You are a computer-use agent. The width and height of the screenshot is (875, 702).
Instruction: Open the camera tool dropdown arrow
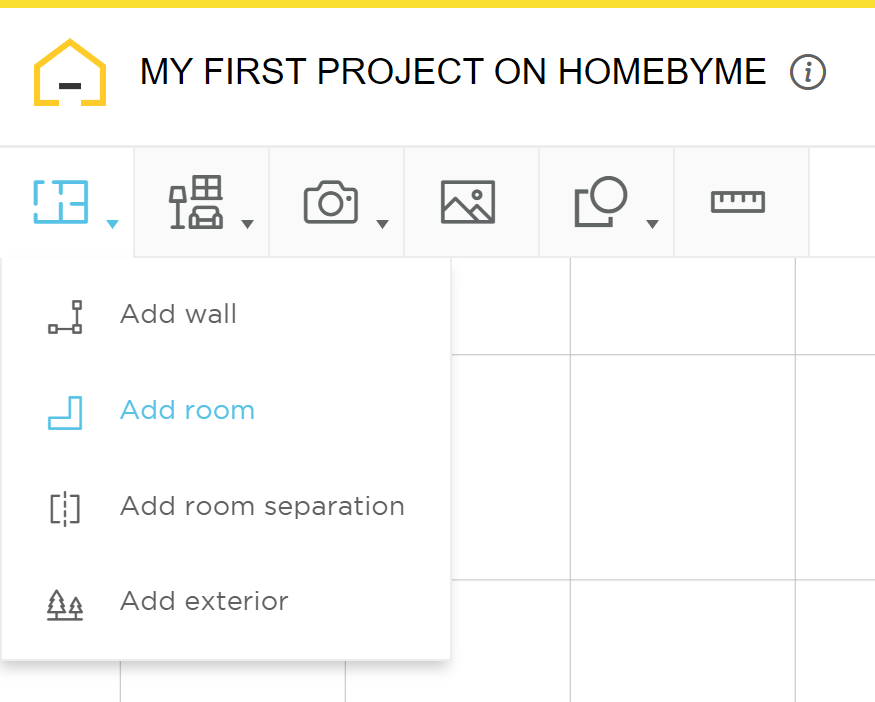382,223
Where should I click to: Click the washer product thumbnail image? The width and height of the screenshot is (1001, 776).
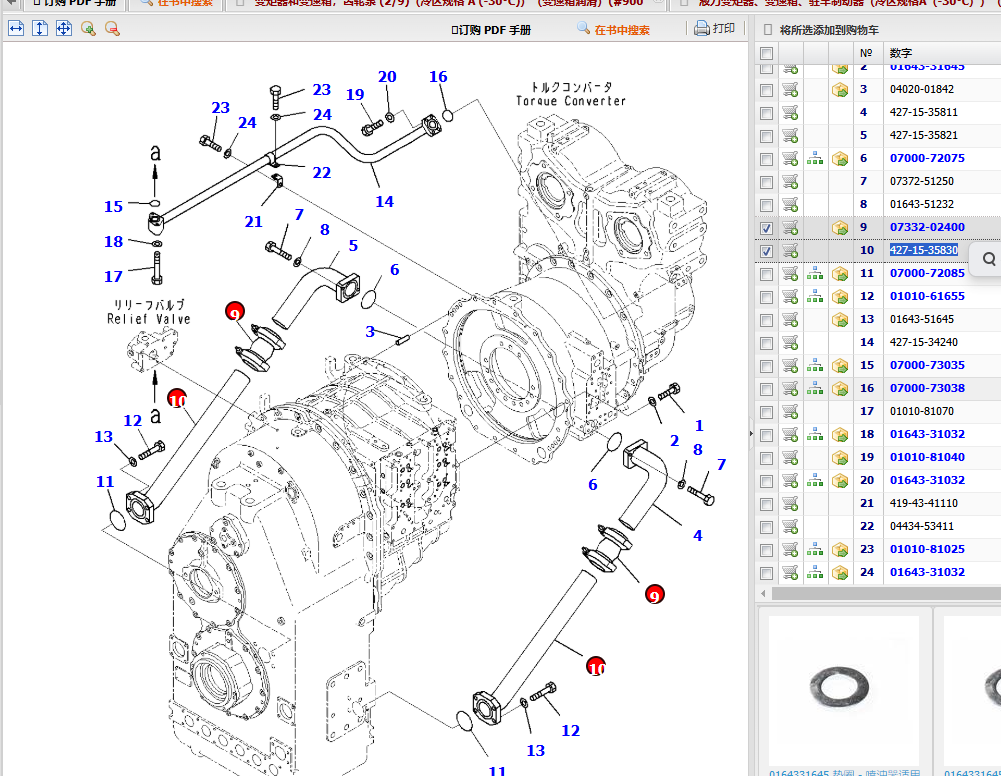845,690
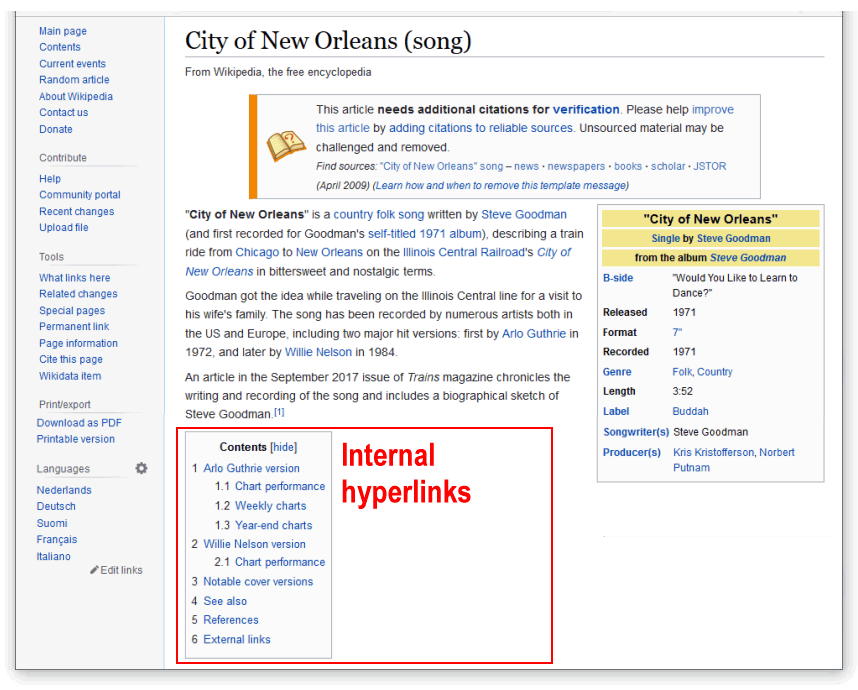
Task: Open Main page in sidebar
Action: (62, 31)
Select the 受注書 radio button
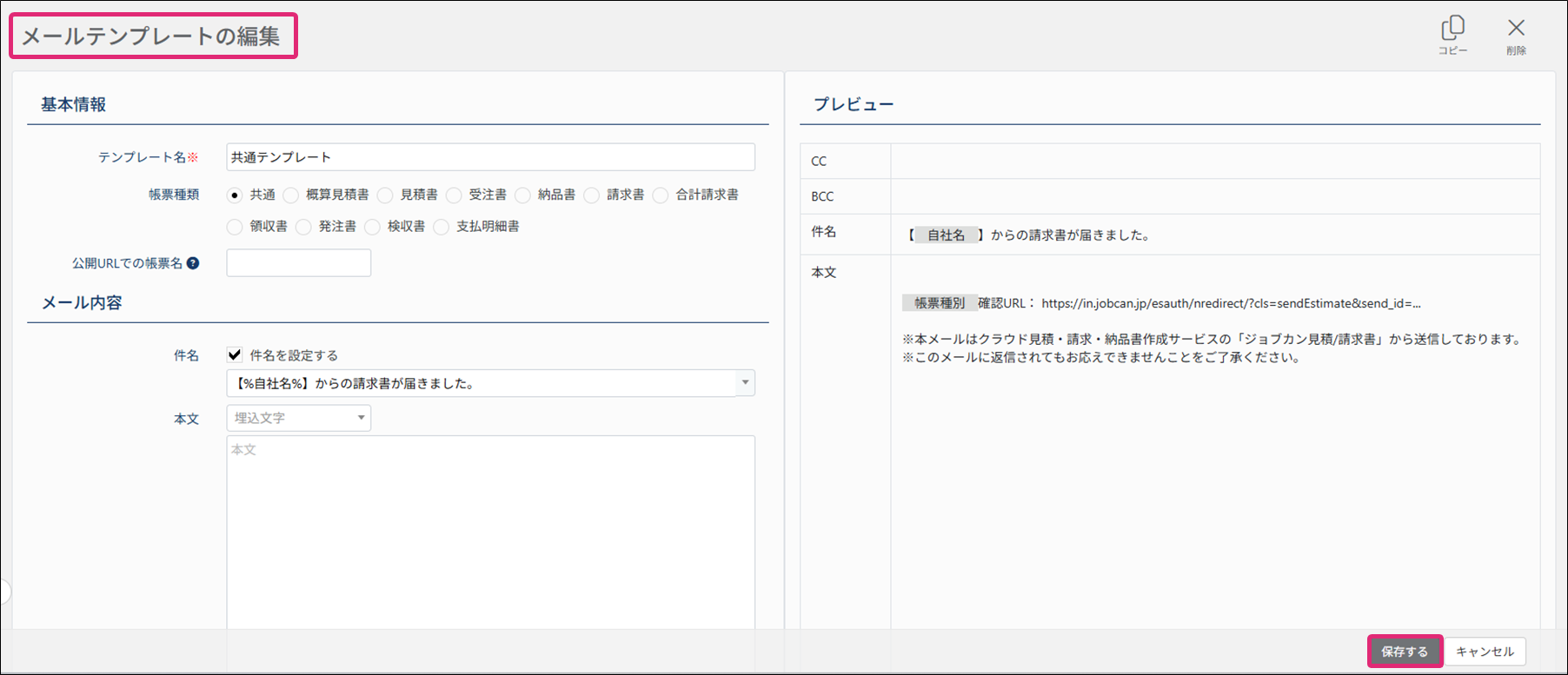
____
▶ **Instructions to follow**
Pictures don't belong in the copy. Retype exactly the lines from the one with "Instruction: Open the" through the last line of the records.

▶ **Task output**
Instruction: Open the camera tool dropdown arrow
382,223
Where should I click to: Click the washer product thumbnail image? The width and height of the screenshot is (1001, 776).
845,690
Task: Open Main page in sidebar
Action: (62, 31)
Select the 受注書 radio button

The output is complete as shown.